因nb的表型差异主要出现在胸部，该区域主要包含较大的消化器官。为了观察该区域的消化器官是否有异常，因此，本实验对5龄5d正常食桑的正常表现及突变表型的回交个体进行解剖观察。结果表明，正常个体的前肠部分在食道区域充满了桑叶碎片，与后面的中肠连接呈现漏斗状，其形态是逐渐增大的过程。而在突变表型个体中，食道处未被桑叶碎片充盈且收缩，后面直接与膨大的中肠相连接 (图2)，这可能是引起nb胸部狭小的形态原因。

图2 nb和大造食道比较

2.3 低密度连锁图谱的构建

虽然在形态上已经看到了差异，但nb突变基因却未知，为此，本实验利用定位克隆方法对nb突变基因进行了连锁定位。本研究利用大造和nb为亲本构建BC1群体用于开展定位克隆，设计了27对引物用于初定位，其中包括21对SNP引物和6对SSR引物。经过筛选，我们获得了可用于定位的标记10个。利用这些标记和92个BC1代个体构建了低密度连锁图谱，该图谱包含40个交换个体。通过分析，我们把nb锁定在标记3和8之间，这两个标记的遗传距离为7.8cM，物理距离约为1.7Mb。

2.4 高密度连锁图谱的构建

然后，我们利用初定位标记3和8从1794个BC1代个体中筛选得到67个交换个体。随后，我们新设计了15对用于精细定位的SNP引物，经过筛选，获得了13个可用于定位标记。利用9个标记和67个交换个体构建了高密度连锁图谱，该图谱包含了8个标记，54个交换个体。通过分析，我们把nb锁定在标记31和38之间区域，该区域物理距离约为1Mb(图3)。通过对定位区域进行基因预测，发现该区域内含有44个基因。结合低密度连锁图谱及高密度连锁图谱，绘制nb的定位连锁示意图(图4)。

3 讨论

nb突变体是家蚕少数的体型突变体之一，由于其突变基因未被分离克隆，其突变机理未知。本研究为了揭示其突变机理，本研究首先对其突变形态进行了观察，发现nb在食道处与正常相比存在差异；对其进行定位克隆，将其突变基因锁定在1Mb的范围内，该研究为nb突变基因的分离克隆奠定了基础。

图4 nb定位连锁示意图

本研究的一个新的发现是nb的前肠部分与正常相比有差异，推测该形态变化是导致其表型出现胸部狭小的主要原因。由于家蚕的体型主要受外骨骼及内部器官的形态而决定，nb蚕与正常相比表现为胸部狭小，腹部膨大。对其胸部的前肠器官进行解剖观察，发现该区域在nb中，其前肠在食道处缢缩，与其紧密连接的中肠迅速膨大。正常表型个体只在咽喉部缢缩，在食道处呈现漏斗状的膨大形状。我们推测，这样的前肠形态导致nb的梭形体型。由于前肠壁有大量的肌肉组织，是否这些肌肉组织发育异常导致其形态的变化特征还有待进一步研究。
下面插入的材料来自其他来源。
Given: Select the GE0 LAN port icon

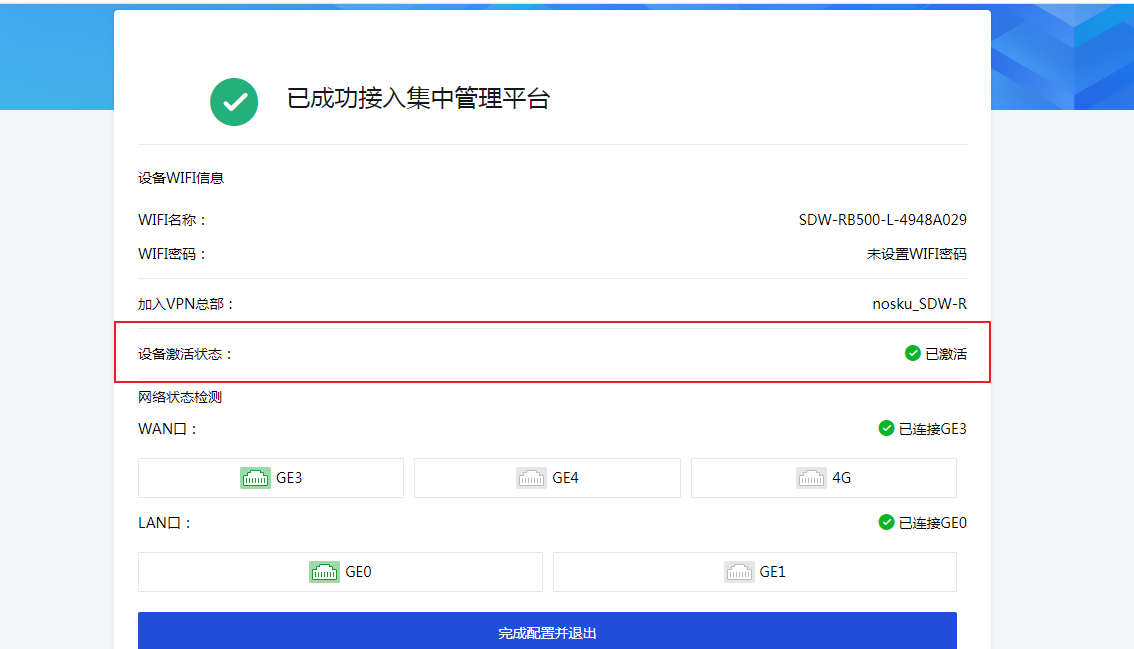Looking at the screenshot, I should 324,572.
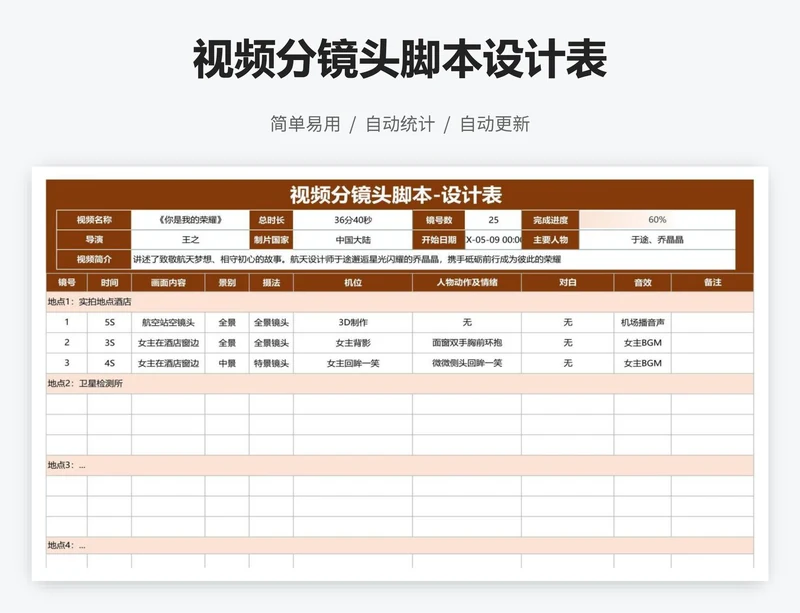Click the 60% completion progress bar cell
Image resolution: width=800 pixels, height=613 pixels.
tap(657, 220)
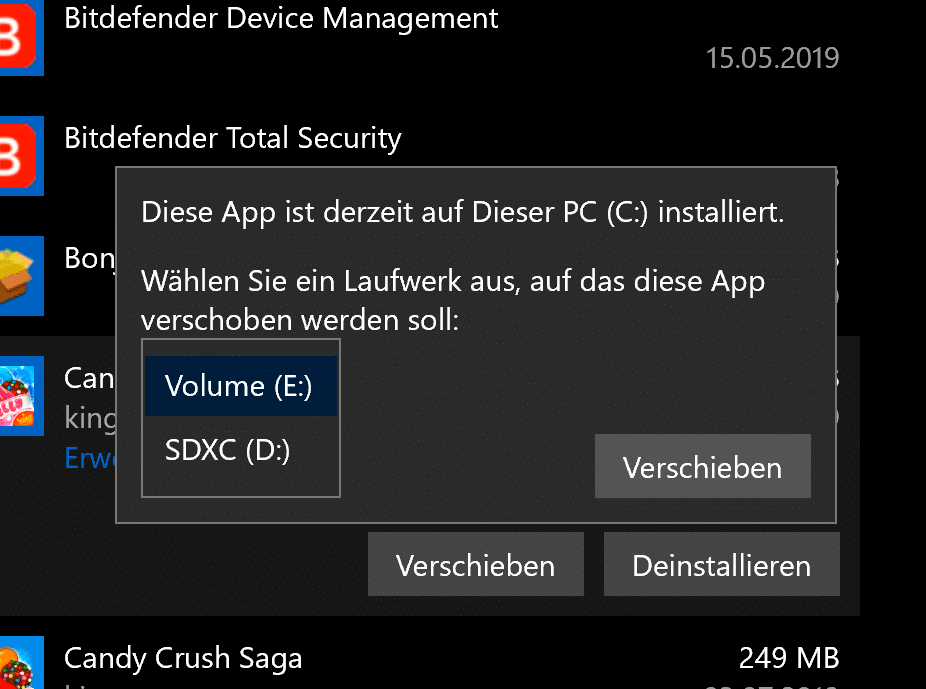This screenshot has height=689, width=926.
Task: Click the selected Candy Crush app icon
Action: [21, 396]
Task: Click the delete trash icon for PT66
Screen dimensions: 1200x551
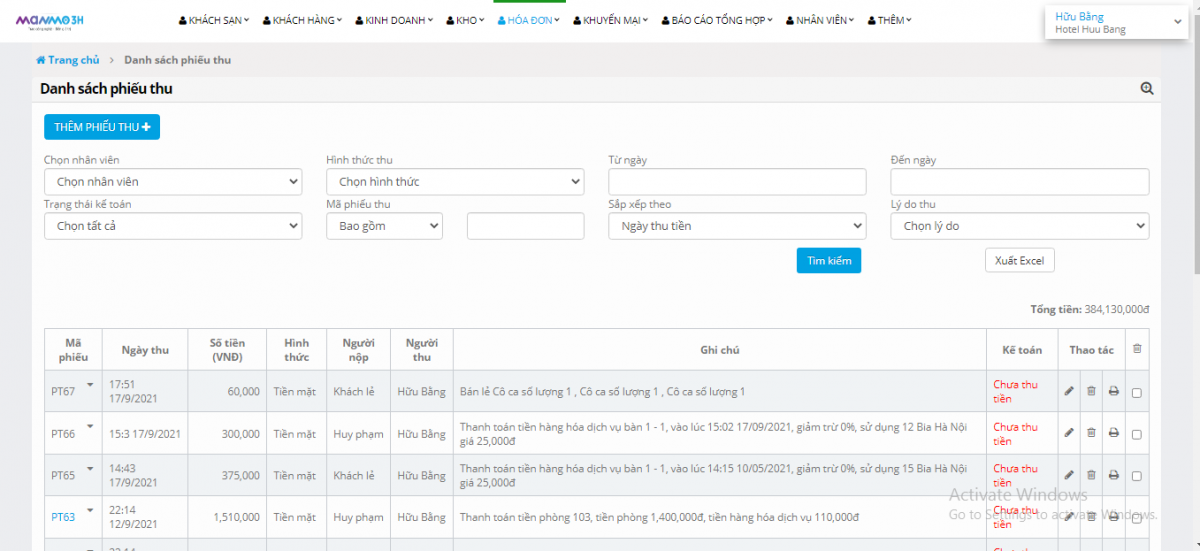Action: [x=1091, y=434]
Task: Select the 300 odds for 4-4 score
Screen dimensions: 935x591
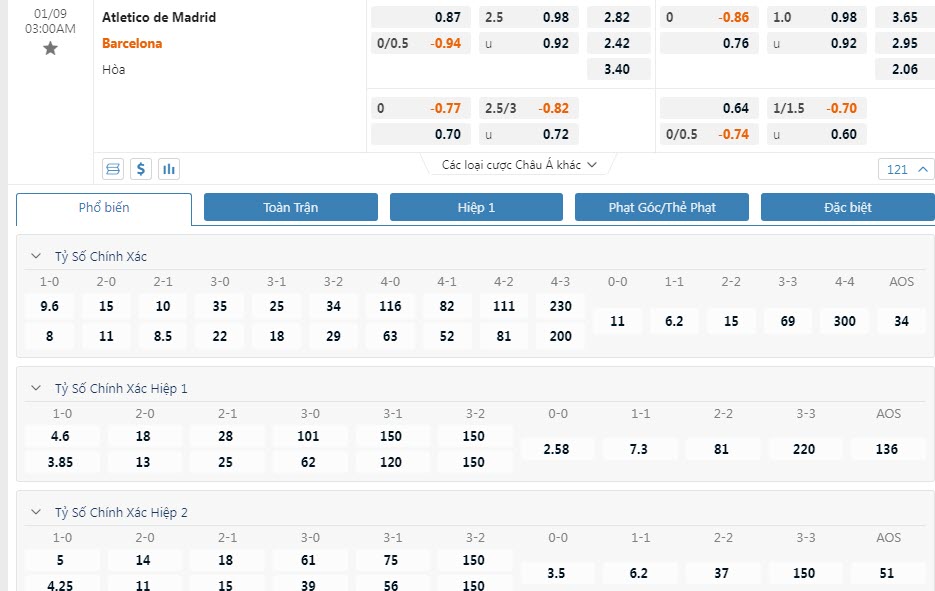Action: [845, 321]
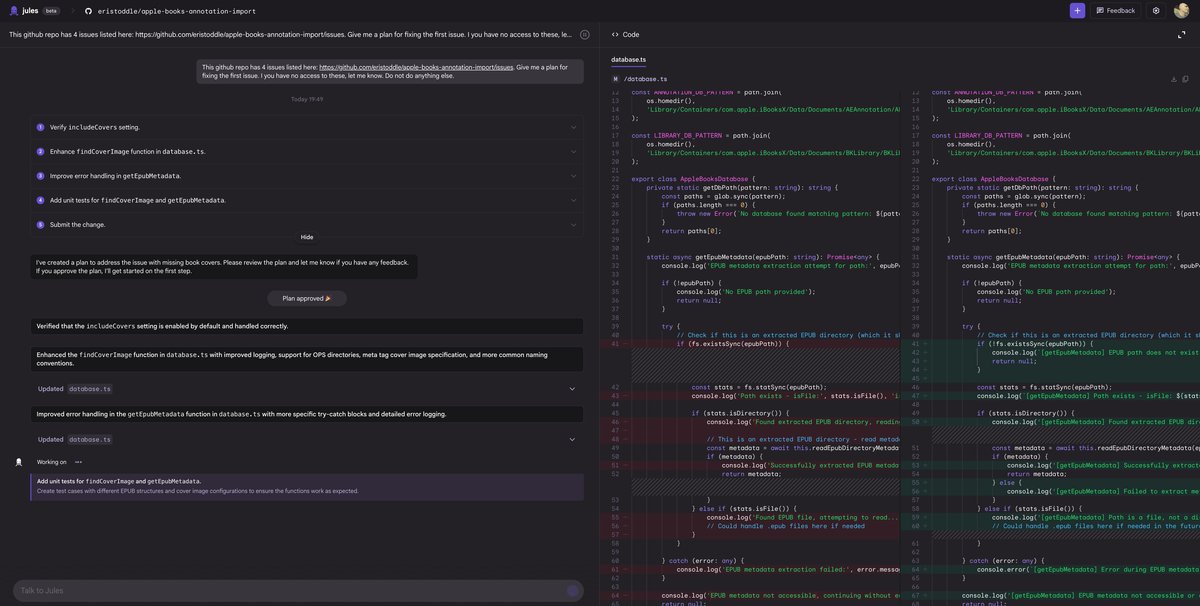Select the database.ts file tab

click(628, 60)
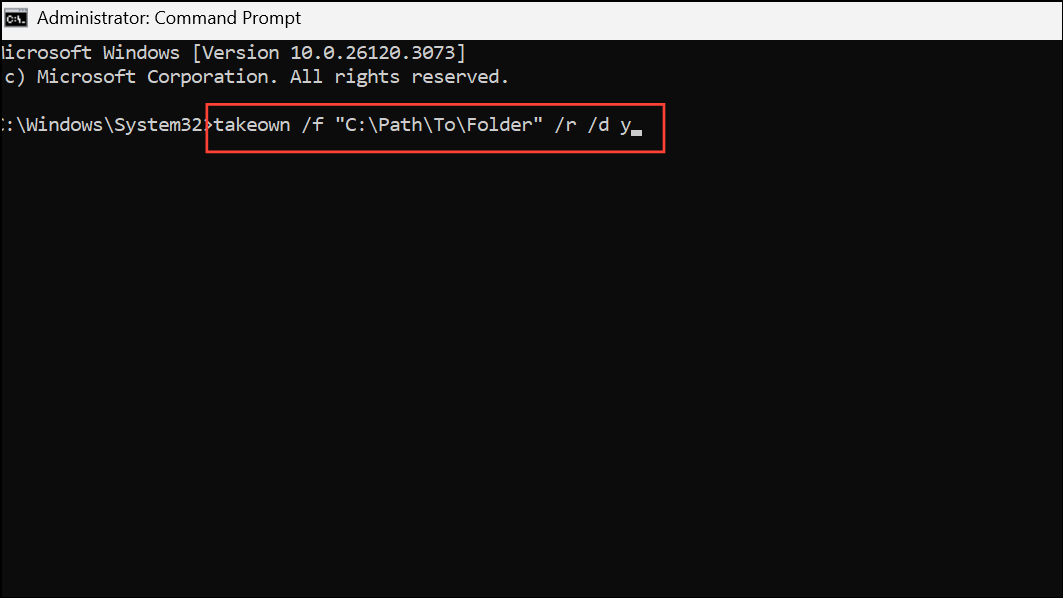Click the trailing "y" argument

pyautogui.click(x=625, y=127)
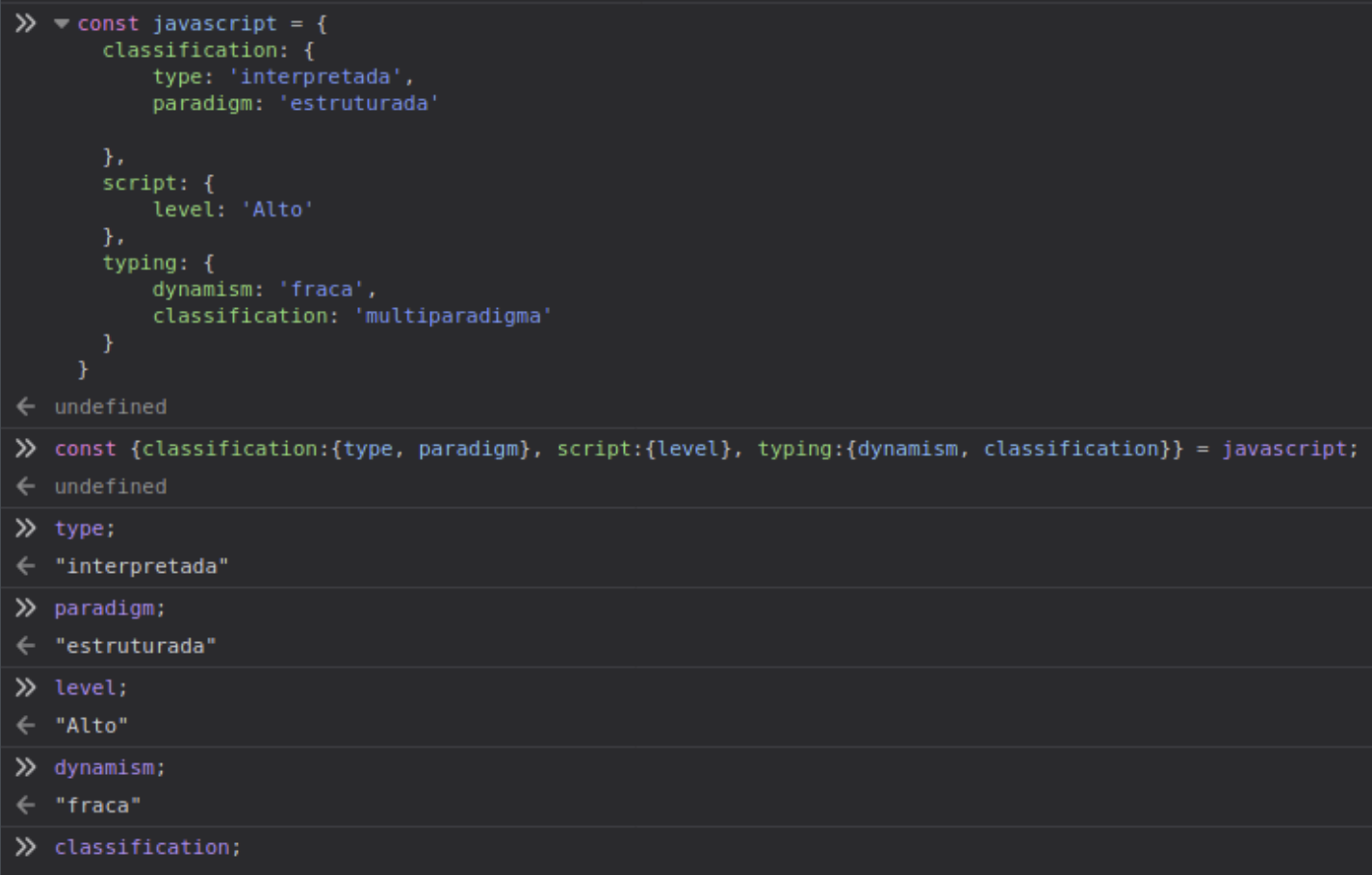The height and width of the screenshot is (875, 1372).
Task: Click the input chevron next to level;
Action: (26, 688)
同时，本研究以大造和nb为亲本配置BC1代定位群体。利用92个BC1代个体和10个标记构建了低密度连锁图谱，把nb相关基因锁定在1.7Mb的区域内。进一步利用1794个BC1代个体和8个标记构建了高密度连锁图谱，把nb相关基因锁定在1Mb的区域内。对定位区域进行基因预测发现含有44个基因。初步的基因注释分析发现，在这些预测基因中，有11个表皮基因，其中一个编号为BGIBMGA001945含有Tsg结构功能域，该基因和果蝇的cv基因具有很高的相似性。cv基因具有调控果蝇成虫跳跃肌(TDT)肌纤维数量的功能[22-24]，在后期的研究中，该基因将作为nb的主要候选基因进行深入的研究。